Continuing Education Activity
Worldwide lung cancer has the highest rate of mortality and is the leading cause of cancer deaths. The incidence of lung cancer is approximately equal to its mortality. There are approximately 1.8 million new cases of lung cancer every year globally and over 1.6 million deaths secondary to this. The survival rates for lung cancer are abysmal, in the United States the overall 5-year survival is as low as 18% which is in sharp contrast to the high rates of survival for breast, colon, and prostate cancer at 90, 65 and almost 100% respectively. These low rates of survival link directly with most lung cancers only getting diagnosed when the disease is in advanced stages. Before screening interventions, lung cancers in early stages were found mostly as a coincidental finding. Due to the late presentation of these patients, survival beyond a few years was not possible. Due to these problems, there was a global push for screening modalities for lung cancer to ensure the identification of malignancy occurred earlier in the disease process. The average 5-year survival in the United States of patients with lung cancer is 17.7%; however, this number drastically changes if we account for the stage of the disease at the time of diagnosis. In patients with localized disease, the survival rates are as high as 55.2%. However, only 16% of patients get diagnosed at this early stage of their disease. This difference in survival rates further highlights the absolute need for a reliable screening tool for patients at risk for lung cancer.

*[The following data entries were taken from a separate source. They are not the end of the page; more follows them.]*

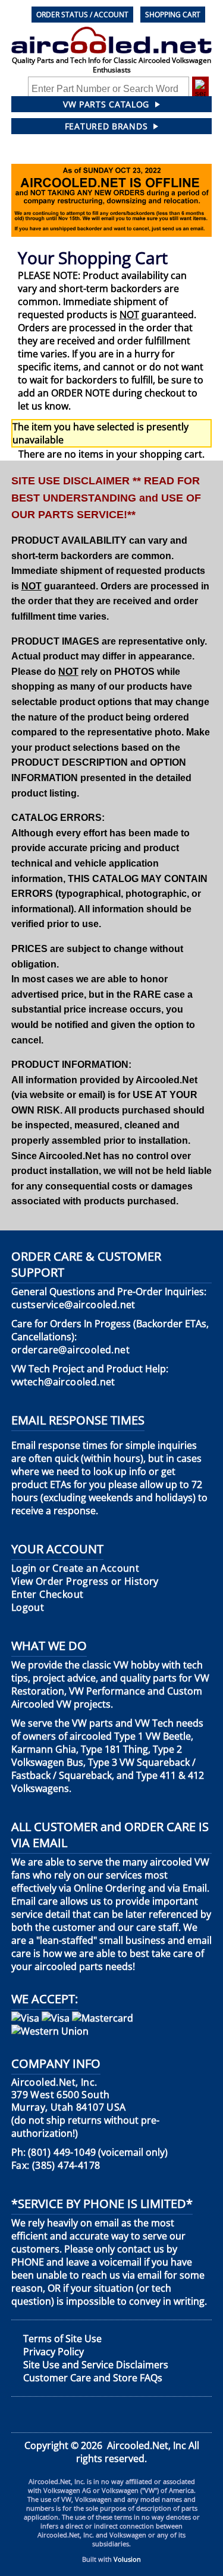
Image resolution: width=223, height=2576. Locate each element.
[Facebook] (20, 2414)
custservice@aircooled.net (73, 1305)
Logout (27, 1607)
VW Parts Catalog (106, 104)
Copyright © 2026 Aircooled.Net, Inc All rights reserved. (111, 2452)
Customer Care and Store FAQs (92, 2377)
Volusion (127, 2559)
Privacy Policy (53, 2351)
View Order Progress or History (85, 1581)
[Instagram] (154, 2414)
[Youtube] (109, 2414)
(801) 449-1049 (62, 2152)
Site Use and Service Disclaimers (95, 2364)
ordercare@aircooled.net (70, 1350)
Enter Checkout (47, 1594)
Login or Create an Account (75, 1568)
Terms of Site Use (62, 2338)
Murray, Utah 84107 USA (68, 2095)
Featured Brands (106, 126)
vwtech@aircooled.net (63, 1382)
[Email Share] (201, 2414)
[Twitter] (63, 2414)
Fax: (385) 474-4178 (55, 2165)
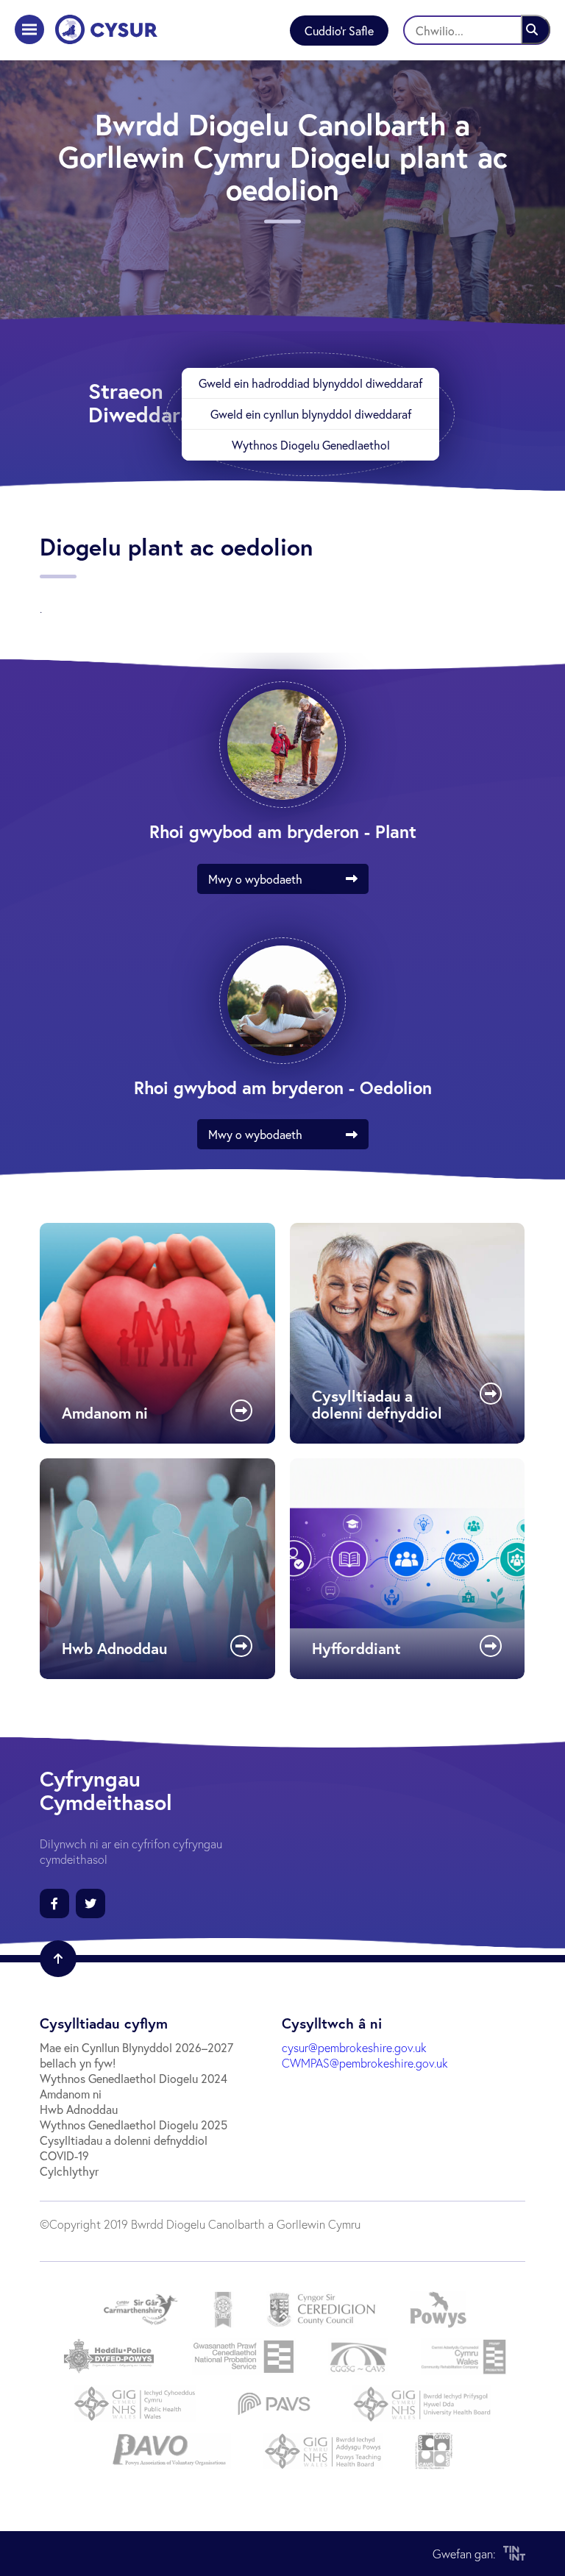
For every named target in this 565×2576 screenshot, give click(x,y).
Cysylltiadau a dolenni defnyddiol (123, 2140)
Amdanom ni (71, 2093)
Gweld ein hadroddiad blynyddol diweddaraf (310, 383)
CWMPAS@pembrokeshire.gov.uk (365, 2063)
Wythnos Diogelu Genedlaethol (311, 445)
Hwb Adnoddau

This activity reviews the considerations for lung cancer screening and discusses the role of the interprofessional team in considering the limited screen tools available for patients at higher risk.
- Describe the leading cause of cancer deaths worldwide.
- Review the survival rates of lung cancer.
- Outline the challenges and methods of early diagnosis of lung cancer.
- Summarize the considerations for lung cancer screening and outline the role of the interprofessional team in considering the limited screen tools available for patients at higher risk.